The stretch from the line with "Privacy Policy (49, 2162)" through the line with "Powered by Shopify (215, 1879)" in the records below: write it out exactly, and nothing else.

Data excerpts:
------

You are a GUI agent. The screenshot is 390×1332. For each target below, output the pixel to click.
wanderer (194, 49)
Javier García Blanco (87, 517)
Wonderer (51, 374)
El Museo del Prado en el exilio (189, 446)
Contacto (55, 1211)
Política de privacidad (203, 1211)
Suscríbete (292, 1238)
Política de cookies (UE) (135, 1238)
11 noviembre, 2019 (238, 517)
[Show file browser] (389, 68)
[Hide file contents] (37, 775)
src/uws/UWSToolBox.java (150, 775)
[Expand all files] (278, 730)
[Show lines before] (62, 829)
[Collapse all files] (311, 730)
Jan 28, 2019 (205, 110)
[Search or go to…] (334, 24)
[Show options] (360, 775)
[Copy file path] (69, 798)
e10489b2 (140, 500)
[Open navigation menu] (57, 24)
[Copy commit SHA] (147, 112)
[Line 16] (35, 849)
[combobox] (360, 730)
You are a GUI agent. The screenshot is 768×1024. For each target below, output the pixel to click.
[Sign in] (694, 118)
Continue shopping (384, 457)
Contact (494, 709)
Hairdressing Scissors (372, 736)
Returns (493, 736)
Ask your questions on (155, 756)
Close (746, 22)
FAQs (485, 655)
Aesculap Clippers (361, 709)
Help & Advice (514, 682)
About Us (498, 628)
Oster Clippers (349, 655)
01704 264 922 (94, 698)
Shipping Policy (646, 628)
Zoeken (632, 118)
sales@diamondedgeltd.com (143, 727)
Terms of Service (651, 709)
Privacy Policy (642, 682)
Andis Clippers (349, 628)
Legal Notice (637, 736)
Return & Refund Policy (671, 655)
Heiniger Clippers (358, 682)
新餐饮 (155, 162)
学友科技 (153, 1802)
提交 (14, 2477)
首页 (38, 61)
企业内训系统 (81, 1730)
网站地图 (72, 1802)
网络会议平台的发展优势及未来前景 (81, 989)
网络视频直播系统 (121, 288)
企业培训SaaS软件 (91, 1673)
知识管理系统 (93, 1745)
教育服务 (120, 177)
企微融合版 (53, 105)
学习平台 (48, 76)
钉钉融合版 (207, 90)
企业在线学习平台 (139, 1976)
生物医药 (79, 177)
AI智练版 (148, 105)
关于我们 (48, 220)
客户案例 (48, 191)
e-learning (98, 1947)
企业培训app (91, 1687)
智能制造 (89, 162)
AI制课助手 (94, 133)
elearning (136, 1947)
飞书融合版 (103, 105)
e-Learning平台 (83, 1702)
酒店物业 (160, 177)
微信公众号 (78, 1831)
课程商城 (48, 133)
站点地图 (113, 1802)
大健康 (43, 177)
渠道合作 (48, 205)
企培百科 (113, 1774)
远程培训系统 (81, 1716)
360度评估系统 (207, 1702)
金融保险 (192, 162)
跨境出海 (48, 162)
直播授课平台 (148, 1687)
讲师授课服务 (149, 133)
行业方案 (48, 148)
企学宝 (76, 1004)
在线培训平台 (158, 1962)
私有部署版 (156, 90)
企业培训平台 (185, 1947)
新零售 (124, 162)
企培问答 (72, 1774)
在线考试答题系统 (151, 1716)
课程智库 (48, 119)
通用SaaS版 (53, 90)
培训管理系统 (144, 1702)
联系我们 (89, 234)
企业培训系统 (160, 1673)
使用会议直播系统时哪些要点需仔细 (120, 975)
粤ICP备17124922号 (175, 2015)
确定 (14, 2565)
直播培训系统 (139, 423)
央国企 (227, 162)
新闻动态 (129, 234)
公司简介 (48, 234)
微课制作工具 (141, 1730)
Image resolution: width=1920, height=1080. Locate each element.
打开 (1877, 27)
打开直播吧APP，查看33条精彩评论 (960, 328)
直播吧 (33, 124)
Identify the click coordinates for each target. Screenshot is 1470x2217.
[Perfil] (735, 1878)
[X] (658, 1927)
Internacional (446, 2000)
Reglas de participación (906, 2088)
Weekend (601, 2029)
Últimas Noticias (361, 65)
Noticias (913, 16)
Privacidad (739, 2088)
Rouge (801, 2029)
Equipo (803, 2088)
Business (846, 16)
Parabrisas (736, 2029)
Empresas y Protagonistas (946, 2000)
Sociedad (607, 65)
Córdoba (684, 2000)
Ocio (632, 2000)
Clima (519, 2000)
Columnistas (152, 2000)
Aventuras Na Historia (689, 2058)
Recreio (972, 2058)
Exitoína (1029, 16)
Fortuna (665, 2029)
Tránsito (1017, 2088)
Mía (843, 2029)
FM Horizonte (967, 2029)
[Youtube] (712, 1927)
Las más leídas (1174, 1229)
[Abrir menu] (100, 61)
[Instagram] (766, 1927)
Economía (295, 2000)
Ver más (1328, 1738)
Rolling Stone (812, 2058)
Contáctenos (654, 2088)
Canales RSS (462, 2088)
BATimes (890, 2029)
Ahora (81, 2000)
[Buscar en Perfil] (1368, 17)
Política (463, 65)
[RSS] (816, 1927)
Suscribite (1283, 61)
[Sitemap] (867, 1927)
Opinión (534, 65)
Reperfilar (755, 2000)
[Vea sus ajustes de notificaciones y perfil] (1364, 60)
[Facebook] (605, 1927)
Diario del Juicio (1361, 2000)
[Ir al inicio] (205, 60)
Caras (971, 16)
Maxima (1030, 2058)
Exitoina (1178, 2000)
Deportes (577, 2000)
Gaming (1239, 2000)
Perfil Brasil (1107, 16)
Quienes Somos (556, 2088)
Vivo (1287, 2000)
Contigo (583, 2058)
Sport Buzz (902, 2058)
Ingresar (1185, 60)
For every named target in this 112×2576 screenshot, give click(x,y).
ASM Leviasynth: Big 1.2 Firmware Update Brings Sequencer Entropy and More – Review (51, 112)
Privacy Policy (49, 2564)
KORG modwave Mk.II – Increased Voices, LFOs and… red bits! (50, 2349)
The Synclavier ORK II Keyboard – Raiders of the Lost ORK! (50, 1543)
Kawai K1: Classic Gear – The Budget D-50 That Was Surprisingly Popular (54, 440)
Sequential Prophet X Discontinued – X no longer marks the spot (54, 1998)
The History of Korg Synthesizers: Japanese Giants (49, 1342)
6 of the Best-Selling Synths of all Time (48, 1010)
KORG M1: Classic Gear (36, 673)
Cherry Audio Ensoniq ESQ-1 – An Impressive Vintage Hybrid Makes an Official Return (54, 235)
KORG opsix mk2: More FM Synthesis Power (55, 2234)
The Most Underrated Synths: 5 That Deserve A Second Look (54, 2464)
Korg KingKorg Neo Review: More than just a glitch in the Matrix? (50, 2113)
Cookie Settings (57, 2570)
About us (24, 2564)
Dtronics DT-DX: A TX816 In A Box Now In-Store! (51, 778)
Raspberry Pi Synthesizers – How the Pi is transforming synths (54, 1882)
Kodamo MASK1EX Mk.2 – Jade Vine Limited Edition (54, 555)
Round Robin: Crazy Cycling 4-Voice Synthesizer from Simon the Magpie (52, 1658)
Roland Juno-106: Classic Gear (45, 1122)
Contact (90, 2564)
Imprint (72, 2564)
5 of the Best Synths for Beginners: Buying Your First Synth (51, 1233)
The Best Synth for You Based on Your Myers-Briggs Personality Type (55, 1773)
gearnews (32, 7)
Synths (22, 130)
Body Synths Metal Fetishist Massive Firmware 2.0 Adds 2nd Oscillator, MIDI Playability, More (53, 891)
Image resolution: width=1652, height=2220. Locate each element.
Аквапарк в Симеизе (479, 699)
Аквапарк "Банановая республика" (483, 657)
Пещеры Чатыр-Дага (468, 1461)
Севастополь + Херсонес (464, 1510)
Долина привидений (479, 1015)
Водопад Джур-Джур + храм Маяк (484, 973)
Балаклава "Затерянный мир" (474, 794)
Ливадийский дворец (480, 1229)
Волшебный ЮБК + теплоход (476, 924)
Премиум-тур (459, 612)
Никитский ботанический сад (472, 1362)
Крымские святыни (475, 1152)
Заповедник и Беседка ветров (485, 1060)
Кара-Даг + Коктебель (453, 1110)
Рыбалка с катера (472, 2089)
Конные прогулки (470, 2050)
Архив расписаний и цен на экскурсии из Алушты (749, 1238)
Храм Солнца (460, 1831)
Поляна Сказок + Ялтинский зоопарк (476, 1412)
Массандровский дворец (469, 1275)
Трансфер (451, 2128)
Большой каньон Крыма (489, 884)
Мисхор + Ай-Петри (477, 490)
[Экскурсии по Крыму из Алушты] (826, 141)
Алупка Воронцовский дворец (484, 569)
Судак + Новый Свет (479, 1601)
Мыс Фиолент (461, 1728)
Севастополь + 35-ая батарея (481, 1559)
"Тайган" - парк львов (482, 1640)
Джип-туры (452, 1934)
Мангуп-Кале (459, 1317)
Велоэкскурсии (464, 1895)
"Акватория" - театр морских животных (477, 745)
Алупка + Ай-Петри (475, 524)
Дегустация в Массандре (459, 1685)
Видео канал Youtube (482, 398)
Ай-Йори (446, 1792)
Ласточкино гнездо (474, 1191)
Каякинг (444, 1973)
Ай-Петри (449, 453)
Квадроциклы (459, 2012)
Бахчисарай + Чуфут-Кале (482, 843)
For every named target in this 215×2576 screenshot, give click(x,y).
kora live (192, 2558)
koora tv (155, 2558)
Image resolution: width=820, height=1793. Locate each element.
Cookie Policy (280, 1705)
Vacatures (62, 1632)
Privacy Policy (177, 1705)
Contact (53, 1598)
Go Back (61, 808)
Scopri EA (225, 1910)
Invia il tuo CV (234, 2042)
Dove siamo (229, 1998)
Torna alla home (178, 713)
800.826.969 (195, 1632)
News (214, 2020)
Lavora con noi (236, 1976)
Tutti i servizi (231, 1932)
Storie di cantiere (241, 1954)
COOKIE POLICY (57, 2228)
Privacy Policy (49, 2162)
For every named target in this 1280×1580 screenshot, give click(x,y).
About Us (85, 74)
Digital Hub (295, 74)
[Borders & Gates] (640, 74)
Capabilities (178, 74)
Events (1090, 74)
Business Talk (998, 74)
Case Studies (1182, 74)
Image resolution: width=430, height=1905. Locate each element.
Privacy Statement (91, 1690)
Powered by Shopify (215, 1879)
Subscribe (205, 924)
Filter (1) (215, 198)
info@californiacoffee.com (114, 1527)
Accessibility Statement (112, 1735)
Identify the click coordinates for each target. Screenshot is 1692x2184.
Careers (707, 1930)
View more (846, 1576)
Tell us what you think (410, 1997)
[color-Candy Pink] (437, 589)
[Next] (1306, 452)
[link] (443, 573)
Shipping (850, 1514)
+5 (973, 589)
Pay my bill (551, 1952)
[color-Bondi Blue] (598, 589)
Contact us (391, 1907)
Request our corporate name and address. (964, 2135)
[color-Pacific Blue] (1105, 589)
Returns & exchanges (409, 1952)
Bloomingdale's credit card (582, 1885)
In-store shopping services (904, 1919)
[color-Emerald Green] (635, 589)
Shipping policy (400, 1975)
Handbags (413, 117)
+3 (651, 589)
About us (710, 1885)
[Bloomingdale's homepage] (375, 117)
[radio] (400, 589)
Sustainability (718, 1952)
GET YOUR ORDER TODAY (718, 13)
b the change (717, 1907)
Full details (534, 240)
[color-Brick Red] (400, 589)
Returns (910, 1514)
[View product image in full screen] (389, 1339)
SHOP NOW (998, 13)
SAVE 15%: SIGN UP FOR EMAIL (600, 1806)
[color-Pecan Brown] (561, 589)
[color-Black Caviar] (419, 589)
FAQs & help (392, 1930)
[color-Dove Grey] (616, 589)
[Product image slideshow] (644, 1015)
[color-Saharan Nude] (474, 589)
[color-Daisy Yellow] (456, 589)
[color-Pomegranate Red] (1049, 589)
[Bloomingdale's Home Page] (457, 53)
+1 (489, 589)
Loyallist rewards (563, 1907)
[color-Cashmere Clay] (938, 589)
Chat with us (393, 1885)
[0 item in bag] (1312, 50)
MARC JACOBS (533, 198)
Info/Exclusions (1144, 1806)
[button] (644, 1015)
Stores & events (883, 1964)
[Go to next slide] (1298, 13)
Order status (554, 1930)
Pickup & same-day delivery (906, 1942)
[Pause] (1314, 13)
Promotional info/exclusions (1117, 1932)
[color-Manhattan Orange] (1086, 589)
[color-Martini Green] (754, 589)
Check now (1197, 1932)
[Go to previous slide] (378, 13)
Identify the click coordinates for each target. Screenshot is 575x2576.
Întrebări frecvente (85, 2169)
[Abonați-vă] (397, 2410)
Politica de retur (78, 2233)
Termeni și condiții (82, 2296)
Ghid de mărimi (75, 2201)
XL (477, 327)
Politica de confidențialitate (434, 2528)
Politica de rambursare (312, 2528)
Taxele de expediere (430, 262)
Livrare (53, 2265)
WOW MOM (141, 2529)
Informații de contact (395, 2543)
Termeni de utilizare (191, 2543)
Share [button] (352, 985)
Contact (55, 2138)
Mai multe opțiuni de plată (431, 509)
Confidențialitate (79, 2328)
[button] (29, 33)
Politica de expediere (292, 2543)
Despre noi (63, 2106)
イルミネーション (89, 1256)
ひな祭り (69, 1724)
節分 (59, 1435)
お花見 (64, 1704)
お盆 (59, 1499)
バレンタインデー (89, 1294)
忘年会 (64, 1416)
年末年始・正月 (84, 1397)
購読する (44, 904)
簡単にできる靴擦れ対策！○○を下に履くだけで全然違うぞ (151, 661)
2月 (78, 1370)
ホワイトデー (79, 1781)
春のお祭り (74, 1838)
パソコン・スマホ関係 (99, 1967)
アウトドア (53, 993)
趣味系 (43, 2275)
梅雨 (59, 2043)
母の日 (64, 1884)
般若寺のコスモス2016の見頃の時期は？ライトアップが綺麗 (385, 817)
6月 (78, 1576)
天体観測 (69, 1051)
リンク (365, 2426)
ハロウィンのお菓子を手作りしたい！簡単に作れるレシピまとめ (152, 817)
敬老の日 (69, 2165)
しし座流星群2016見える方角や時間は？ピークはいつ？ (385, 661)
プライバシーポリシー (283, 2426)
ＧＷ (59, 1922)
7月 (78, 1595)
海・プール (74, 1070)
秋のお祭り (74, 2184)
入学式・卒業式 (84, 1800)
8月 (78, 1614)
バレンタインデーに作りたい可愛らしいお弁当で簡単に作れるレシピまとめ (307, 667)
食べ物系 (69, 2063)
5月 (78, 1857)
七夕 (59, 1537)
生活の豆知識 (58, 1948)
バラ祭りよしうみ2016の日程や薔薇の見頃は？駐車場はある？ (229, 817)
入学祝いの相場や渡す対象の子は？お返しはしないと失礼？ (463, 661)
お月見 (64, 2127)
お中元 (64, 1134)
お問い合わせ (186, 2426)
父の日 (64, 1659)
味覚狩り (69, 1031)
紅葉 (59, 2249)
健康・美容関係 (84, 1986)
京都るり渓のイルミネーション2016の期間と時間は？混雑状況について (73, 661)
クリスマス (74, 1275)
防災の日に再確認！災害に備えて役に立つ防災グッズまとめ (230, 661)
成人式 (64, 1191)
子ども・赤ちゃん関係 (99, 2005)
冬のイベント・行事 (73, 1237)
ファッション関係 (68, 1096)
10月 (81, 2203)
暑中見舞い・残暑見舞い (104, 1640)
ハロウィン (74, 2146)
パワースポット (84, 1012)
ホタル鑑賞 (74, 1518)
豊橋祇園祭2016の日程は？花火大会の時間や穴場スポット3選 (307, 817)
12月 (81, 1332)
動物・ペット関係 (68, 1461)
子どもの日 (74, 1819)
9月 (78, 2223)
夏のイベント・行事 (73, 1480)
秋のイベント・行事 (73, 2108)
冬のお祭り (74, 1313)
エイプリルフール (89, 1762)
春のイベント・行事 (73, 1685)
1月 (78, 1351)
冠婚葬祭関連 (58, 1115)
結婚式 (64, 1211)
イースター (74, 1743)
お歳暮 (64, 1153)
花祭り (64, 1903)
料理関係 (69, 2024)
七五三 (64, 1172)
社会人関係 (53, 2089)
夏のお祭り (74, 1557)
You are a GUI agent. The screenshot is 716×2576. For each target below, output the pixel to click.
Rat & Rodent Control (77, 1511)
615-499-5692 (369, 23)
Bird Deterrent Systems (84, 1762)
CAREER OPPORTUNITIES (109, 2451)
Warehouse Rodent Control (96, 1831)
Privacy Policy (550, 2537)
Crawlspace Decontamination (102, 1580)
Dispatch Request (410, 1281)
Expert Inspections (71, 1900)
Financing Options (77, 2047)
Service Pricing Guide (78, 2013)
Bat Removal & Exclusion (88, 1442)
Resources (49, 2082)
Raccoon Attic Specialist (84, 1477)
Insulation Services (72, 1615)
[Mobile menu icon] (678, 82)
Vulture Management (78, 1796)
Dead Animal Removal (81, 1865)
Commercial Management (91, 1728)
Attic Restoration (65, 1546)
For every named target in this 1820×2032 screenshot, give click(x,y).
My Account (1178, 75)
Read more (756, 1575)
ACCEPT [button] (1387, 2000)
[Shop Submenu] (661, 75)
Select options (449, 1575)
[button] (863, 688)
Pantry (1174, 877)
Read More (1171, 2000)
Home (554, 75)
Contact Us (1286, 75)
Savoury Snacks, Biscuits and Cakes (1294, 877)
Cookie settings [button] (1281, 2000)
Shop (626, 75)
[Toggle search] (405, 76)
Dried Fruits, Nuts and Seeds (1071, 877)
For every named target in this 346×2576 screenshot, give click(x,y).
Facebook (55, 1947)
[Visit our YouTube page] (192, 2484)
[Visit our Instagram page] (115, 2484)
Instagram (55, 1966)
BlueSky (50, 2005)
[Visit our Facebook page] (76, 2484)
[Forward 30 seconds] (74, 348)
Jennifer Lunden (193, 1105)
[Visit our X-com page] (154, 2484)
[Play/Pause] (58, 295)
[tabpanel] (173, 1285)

------

EXPECTED ANSWER:
Privacy Policy (49, 2162)
For every named target in this 1280×1580 screenshot, give click(x,y).
About Us (85, 74)
Digital Hub (295, 74)
[Borders & Gates] (640, 74)
Capabilities (178, 74)
Events (1090, 74)
Business Talk (998, 74)
Case Studies (1182, 74)
Image resolution: width=430, height=1905. Locate each element.
Privacy Statement (91, 1690)
Powered by Shopify (215, 1879)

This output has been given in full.